++++ RECORDS FOR THE EXERCISE ++++

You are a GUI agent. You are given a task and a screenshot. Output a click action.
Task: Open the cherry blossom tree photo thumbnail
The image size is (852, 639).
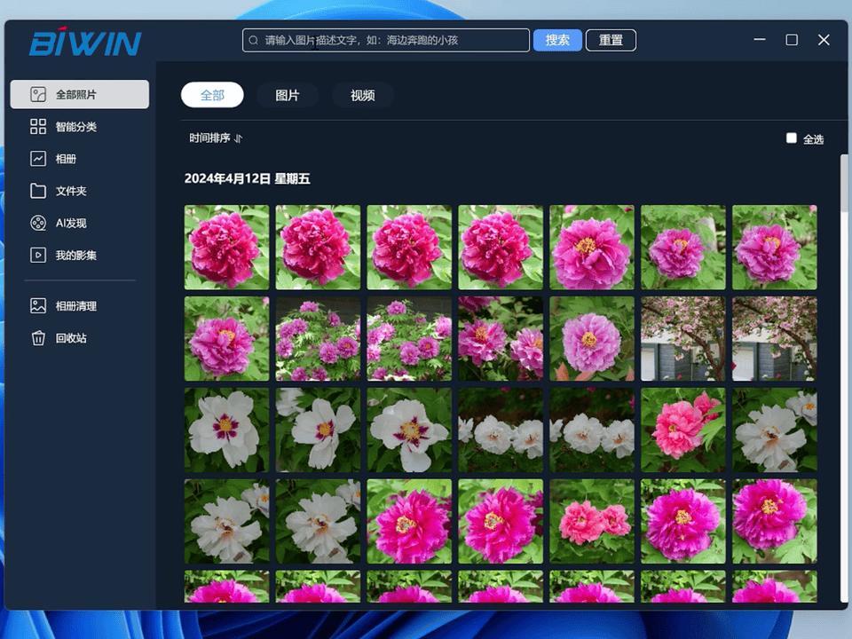pyautogui.click(x=773, y=337)
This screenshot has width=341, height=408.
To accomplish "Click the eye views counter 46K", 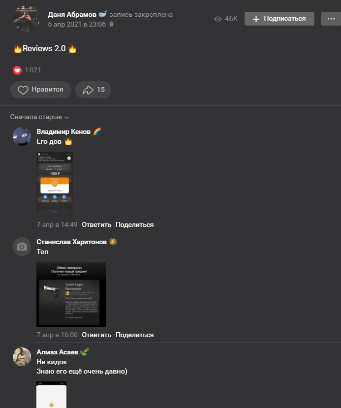I will pos(226,19).
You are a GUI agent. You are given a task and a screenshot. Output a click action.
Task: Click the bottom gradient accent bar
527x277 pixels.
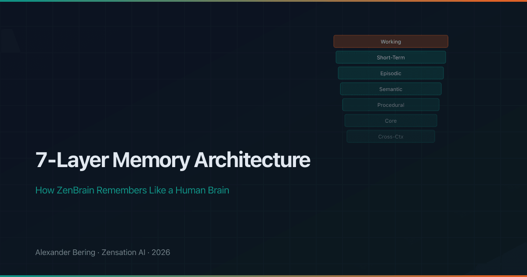coord(264,275)
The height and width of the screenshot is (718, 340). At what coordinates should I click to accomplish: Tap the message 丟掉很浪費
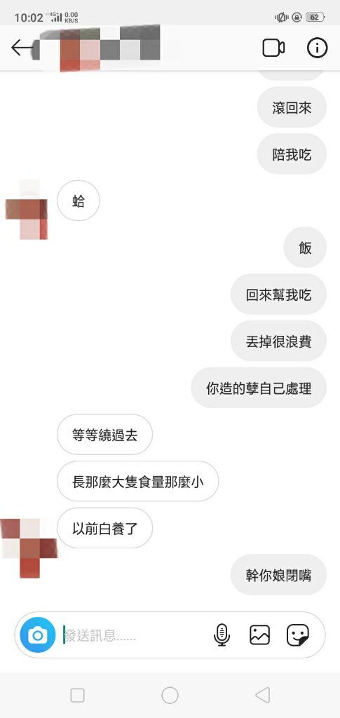tap(279, 341)
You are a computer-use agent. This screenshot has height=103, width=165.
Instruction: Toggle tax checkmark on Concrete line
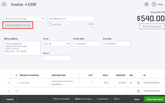[131, 83]
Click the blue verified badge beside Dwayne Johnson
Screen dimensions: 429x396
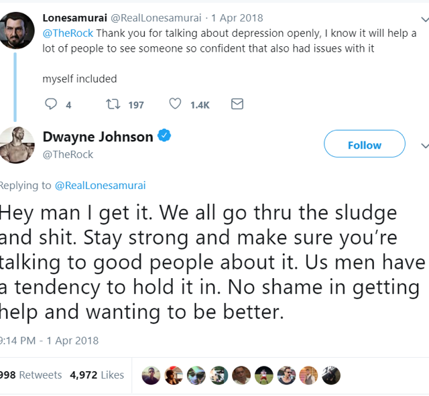(164, 136)
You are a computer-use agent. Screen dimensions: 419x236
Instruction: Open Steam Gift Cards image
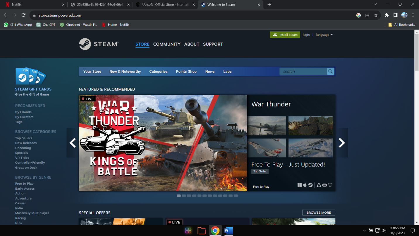[x=30, y=76]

++++

**EXERCISE**
Print again, exactly, the lines of the records above from the first line through the line with "This screenshot has width=341, height=408.". No pictures.

**RESPONSE TO THIS EXERCISE**
You are a GUI agent. You are given a task and a screenshot. Output a click action.
Task: Open the cherry blossom tree photo thumbnail
The image size is (852, 639).
pyautogui.click(x=773, y=337)
This screenshot has width=341, height=408.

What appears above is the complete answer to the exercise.